Utilizamos únicamente leche cruda procedente de granjas certificadas de la zona de origen, rigurosamente controlada para garantizar su excelencia y preservar su sabor.
Es precisamente a través del procesamiento de la leche que comienza el viaje de una Denominación de Origen Protegida (DOP) única.
El desnatado
La leche cruda, procedente de la zona de producción definida en el Pliego de condiciones, es parcialmente desnatada mediante afloramiento natural, es decir, en la superficie se forma nata de manera natural.
La caldera
1000 litros de leche desnatada de esta manera son introducidos en calderas de cobre en forma de campana invertida, de doble fondo. De cada una nacen dos ruedas denominadas “gemelas”.
El suero
Se agrega el suero producido en la elaboración de queso del día anterior, dentro del cual se han desarrollado naturalmente las bacterias lácticas que lo convierten en un iniciador perfecto para comenzar la transformación de la leche en queso.
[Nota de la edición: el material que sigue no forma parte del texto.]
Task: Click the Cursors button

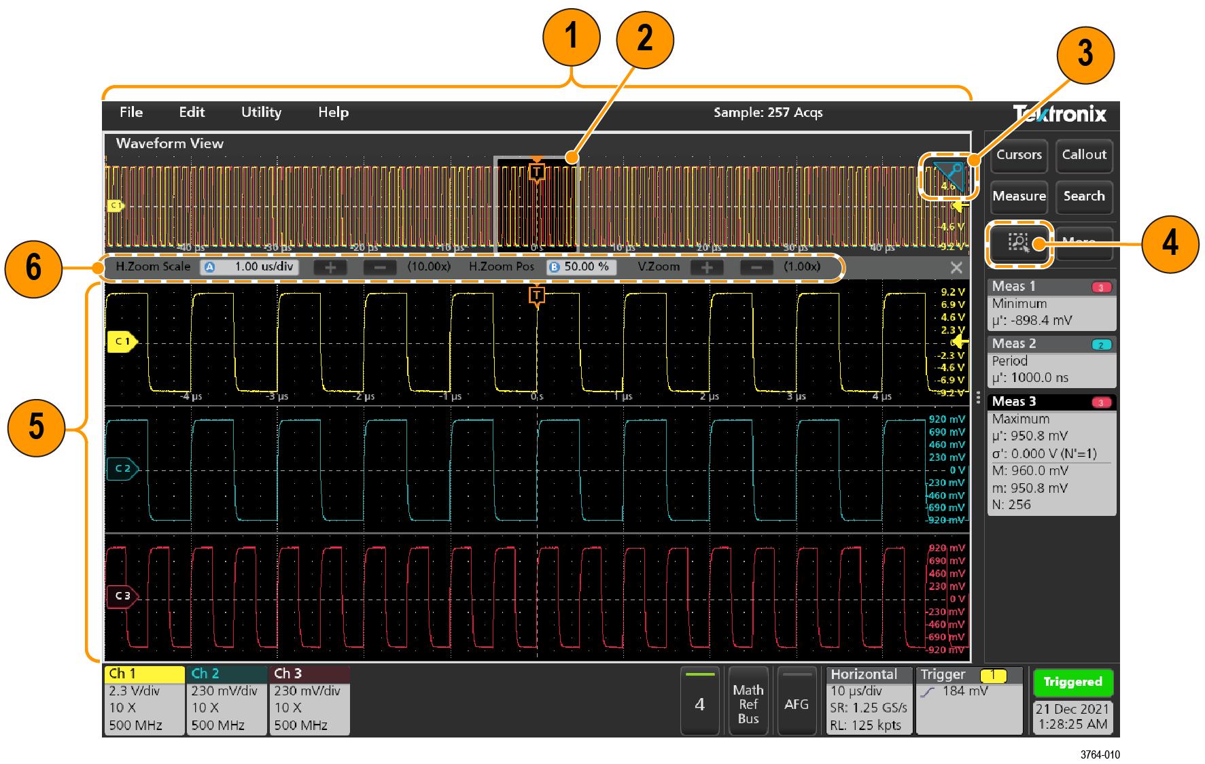Action: (1018, 155)
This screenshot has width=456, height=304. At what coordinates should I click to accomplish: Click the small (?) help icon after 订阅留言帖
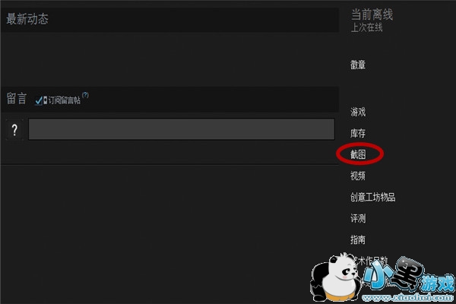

El proceso de transformación se rige por el equilibrio preciso entre la temperatura y los tiempos de reposo.
El cuajo
La leche, que es inoculada de esta forma, se eleva a una temperatura de entre 31-33°C a la que se le añade cuajo de ternera.
El “spino”
La cuajada se rompe mediante un enorme batidor llamado “spino” en granos tan pequeños como granos de arroz.
La cuajada
La cuajada rota se calienta a una temperatura máxima de 56°C. Una vez que ha alcanzado dicha temperatura, se completa la cocción y los gránulos de cuajada comienzan a asentarse en el fondo de la caldera.
El reposo
Los gránulos de cuajada se dejan reposar sumergidos en suero, en la misma caldera, hasta un máximo de 70 minutos desde la finalización de la fase de calentamiento, para que se agreguen y den lugar a una masa compacta.
En las manos expertas de los queseros y sobre los paños de lino, presenciamos el nacimiento de la forma.
Las ruedas «gemelas»
Utilizando una pala de madera y un «schiavino» o lienzo de lino, la masa caseosa es recuperada del fondo y cortada en dos partes iguales, para dar lugar a las dos «ruedas gemelas».
La extracción
Cada una de las dos ruedas se extrae de la caldera, se envuelve en un lienzo de lino y se coloca en mesas de escurrido.
La encella
Cada rueda es cerrada en una encella, bien apretada y colocada bajo la ligera presión de un disco.
Cada rueda recibe su identidad única y su trazabilidad a través del sello de excelencia.
El marcado
Después de aproximadamente 12 horas de la introducción en el molde, entre la encella y el borde lateral de la rueda – el canto – se introduce otra banda de material plástico idóneo que presenta las marcas de origen en relieve.
La placa de caseína
Sucesivamente se añade la placa de caseína, que se convertirá en parte de la corteza. Esta placa lleva el código de identificación que hace que el producto sea rastreable. Después de 24 horas, la encella inicial de plástico se reemplaza por otra de acero, perforada y ligeramente abombada, para que el queso adquiera su forma característica con un borde de canto convexo y superficies superior e inferior planas.
La salazón
Después de dos días, las ruedas se sumergen en una solución de agua y sal para salar la pasta. Este paso puede durar de 12 a 25 días, dependiendo del tipo de solución salina, del tamaño de las ruedas y del nivel de salazón requerido.
La cámara caliente
Terminada la salazón, las ruedas se transportan a la sala de incubación fermentativa o «cámara caliente», donde se secarán durante unas horas.
hacia la maduración
Una vez procesado el queso, solo queda trasladar las ruedas a la bodega de maduración, donde permanecerán durante un mínimo de nueve meses. Allí se refina su sabor y se le aplica el distintivo sello de Grana Padano.